= Tremont House (Chicago) =

Hotel in Chicago, Illinois, United States

The Tremont House was a hotel located in Chicago, Illinois. A modern hotel also bears a similar name.

==Original==
===First hotel===
The original hotel's building was built in 1833. It was a three-story wooden structure located at the northwest corner of the intersection of Lake Street and Dearborn Street. It was lost to a fire in 1839. It took its name from the Boston Tremont House. It was later recounted by a reporter that he recalled the hotel having been a three-story frame structure approximately 80 ft long and 70 ft wide.

The building was originally a rooming house. Its original proprietor of the property was Starr Foot, who sold it to Malliory & Able in 1835. The operation was then sold to a man named Dorwin in 1837. Dorwin sold the lease months later that year to brothers Ira Couch and James Couch. The Couch brothers turned the building into the city's first hotel, operating it in the building for the two years before it burnt down.

_Exercise objective:_ Using the Tremont House text, decide whether each statement agrees with it. (a) The first building was made of brick. (b) The hotel got its name from a hotel in Boston. (c) Starr Foot sold the lease to the Couch brothers.

_Supplied entries:_
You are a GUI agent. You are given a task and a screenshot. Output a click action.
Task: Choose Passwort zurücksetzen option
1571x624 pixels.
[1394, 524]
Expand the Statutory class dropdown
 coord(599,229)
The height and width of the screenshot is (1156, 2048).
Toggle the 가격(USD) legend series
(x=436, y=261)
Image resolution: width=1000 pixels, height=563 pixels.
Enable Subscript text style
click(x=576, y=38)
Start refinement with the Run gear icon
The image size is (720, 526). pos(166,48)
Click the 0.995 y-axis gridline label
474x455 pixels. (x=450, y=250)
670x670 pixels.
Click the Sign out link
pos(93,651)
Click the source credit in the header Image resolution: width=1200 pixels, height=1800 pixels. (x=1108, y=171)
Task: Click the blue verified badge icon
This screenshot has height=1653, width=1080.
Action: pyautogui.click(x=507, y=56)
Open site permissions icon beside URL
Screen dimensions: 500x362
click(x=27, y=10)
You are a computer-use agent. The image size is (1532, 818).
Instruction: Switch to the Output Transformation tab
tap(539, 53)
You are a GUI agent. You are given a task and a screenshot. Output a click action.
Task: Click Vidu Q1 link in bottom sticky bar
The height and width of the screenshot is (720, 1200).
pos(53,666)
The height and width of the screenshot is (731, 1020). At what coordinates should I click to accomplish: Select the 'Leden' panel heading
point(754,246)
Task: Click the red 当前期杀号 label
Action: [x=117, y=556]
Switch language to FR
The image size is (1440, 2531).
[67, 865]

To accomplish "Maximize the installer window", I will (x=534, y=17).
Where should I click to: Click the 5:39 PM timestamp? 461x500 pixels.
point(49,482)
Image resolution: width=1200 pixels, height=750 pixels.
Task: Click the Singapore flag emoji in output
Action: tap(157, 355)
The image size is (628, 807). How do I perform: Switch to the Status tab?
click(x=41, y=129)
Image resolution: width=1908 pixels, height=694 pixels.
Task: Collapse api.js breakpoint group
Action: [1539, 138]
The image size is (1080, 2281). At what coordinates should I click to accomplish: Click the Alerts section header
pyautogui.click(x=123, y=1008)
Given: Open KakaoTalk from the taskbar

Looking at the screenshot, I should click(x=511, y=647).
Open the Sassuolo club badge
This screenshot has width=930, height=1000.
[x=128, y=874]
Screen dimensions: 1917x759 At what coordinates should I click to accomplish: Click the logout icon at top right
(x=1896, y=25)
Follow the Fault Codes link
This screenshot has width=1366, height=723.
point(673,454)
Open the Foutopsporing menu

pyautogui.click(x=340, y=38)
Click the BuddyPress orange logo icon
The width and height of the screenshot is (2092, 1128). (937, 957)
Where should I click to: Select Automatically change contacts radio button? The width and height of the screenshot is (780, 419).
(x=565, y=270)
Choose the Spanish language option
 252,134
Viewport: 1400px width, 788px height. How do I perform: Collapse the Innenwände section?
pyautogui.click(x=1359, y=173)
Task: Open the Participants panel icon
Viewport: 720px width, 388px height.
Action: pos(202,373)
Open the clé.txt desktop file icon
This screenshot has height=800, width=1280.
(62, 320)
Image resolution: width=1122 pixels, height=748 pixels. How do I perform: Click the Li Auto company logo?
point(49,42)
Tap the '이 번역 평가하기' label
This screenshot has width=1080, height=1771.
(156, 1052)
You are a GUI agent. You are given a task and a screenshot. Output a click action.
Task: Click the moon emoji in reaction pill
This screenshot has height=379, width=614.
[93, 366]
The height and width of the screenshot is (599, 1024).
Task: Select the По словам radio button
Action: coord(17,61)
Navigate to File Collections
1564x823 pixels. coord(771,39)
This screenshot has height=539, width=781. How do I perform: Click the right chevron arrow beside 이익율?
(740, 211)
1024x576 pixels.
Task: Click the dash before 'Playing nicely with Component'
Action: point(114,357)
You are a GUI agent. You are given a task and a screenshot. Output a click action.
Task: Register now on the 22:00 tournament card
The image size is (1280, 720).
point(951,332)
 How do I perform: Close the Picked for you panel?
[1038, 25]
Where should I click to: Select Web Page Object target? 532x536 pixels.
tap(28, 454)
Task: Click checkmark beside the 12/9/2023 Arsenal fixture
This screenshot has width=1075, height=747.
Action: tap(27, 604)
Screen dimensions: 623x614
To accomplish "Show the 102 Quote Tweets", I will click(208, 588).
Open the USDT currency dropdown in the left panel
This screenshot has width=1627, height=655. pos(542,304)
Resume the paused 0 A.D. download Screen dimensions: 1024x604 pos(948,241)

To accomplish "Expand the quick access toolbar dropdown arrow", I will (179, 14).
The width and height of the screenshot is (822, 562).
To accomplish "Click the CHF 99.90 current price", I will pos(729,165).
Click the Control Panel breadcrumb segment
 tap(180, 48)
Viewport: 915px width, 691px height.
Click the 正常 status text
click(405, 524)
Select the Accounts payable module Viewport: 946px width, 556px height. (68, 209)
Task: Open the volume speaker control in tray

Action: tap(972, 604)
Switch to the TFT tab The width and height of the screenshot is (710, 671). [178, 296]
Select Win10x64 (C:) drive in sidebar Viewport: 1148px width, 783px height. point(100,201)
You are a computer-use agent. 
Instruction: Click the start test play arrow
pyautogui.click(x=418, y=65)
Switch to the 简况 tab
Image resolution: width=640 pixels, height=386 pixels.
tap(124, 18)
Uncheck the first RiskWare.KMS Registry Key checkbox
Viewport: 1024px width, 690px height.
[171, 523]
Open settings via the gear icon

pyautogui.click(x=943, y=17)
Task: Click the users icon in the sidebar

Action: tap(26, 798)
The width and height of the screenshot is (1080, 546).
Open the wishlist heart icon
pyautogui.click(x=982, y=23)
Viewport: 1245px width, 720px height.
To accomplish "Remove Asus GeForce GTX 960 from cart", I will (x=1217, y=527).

_Output of the exercise:_
(a) No: "It was a three-story wooden structure"
(b) Yes: "It took its name from the Boston Tremont House."
(c) No: "Dorwin sold the lease months later that year to brothers Ira Couch and James Couch."